Background & Motivation¶

Static Vocabulary Issue: Pre-trained language models use fixed tokenizers, which lead to over-segmentation of domain-specific or new language vocabulary, resulting in performance degradation and increased computational overhead.
Limitations of Prior Work in Initialization:
- Subword averaging only utilizes information from the embedding matrix, ignoring the functional knowledge within Transformer layers.
- For example, the individual embeddings of <_pal><at><able> do not contain the semantics of <_palatable>.
- Multi-subword semantics are constructed incrementally by the Transformer's attention and feed-forward layers during contextualization (neural detokenization).
Key Insight: Effective new token embeddings must capture information stored in all Transformer layers, rather than relying solely on the embedding matrix.

Method¶

Overall Architecture¶

Ours addresses the challenge of providing high-quality input embeddings for newly added vocabulary tokens. The core idea is that the semantics of a new token \(t^{\star}\), originally "calculated" layer-by-layer by the Transformer from its corresponding subword sequence \([t_1,\dots,t_n]\) (neural detokenization), are lost when using subword averaging which only considers the embedding matrix. Token Distillation treats the hidden states produced by the original model after reading the full subword sequence as the teacher signal. It then optimizes the single new embedding \(\mathbf{e}^{\star}\) via gradient descent, forcing the model's hidden states when seeing only the new token to approximate those of the teacher.
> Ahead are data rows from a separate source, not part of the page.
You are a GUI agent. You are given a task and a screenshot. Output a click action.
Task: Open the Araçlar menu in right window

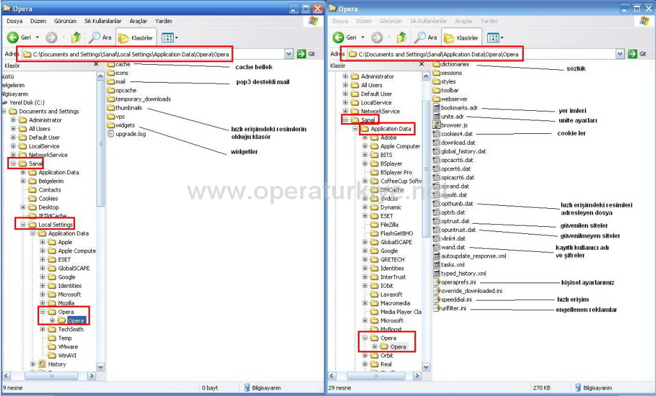[463, 21]
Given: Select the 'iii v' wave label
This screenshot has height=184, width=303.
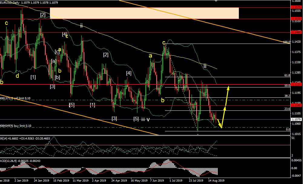Looking at the screenshot, I should pos(145,119).
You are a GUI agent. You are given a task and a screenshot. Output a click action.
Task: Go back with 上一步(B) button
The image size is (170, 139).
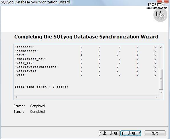(109, 133)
The pipeline consists of three steps: first, retrieve or generate a small amount of realistic context containing the target word; second, perform a forward pass for both teacher (multi-subword sequence) and student (single new embedding), performing MSE distillation on hidden states at positions that "attend to the new token"; finally, supplement the output-side embeddings and stabilize the norm to obtain a new embedding that can be directly inserted into the frozen model.
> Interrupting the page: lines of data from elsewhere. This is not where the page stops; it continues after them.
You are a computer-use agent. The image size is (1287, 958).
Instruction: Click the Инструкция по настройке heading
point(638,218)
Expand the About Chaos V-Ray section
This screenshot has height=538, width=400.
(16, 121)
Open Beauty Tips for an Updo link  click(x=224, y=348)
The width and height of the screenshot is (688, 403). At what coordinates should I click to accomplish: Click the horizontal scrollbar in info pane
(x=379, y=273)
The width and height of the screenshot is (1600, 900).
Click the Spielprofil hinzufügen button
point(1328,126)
%%{init: {'flowchart': {'rankSpacing': 24, 'nodeSpacing': 28, 'padding': 6, 'wrappingWidth': 400, 'subGraphTitleMargin': {'top': 8, 'bottom': 16}}}%%
flowchart TD
    A["New token t*<br/>Original subword sequence [t1…tn]"] --> B["Context Retrieval & Lightweight Data<br/>Aho-Corasick Matching / Model Generation"]
    B --> DIST
    subgraph DIST["Attention-Aware Hidden State Distillation"]
        direction TB
        C["Teacher: Multi-subword sequence forward<br/>Hidden states H(l) per layer"] --> E["Attention-Aware Alignment M<br/>Select positions attending to new token"]
        D["Student: Single new embedding e* forward<br/>Hidden states H_e*(l)"] --> E
        E --> F["Aligned Position Hidden State MSE<br/>Gradient optimization of e*"]
    end
    DIST --> G["Output Embedding & αNTP<br/>Prediction-side supplement / Norm stabilization"]
    G --> H["Ready-to-use new token embedding"]

Key Designs¶

1. Context Retrieval and Lightweight Data: Realistic and Efficient Distillation

Distillation requires real sentences containing the target token to avoid learning embeddings detached from actual usage. Ours provides two paths: the primary method uses the Aho-Corasick multi-pattern matching algorithm to efficiently retrieve snippets containing target words from domain-specific or general corpora. If certain words are missing from the corpora, an alternative path uses the new token as a prompt for the causal model to generate text. Both paths aim for a small amount of high-quality context: approximately 25 snippets per token, each truncated to 50 tokens. Since tokens are independent and the target model is reused throughout, 2500 new tokens can be initialized on a single GPU within 10 minutes—eliminating the pre-training costs associated with hypernetwork methods like ZeTT.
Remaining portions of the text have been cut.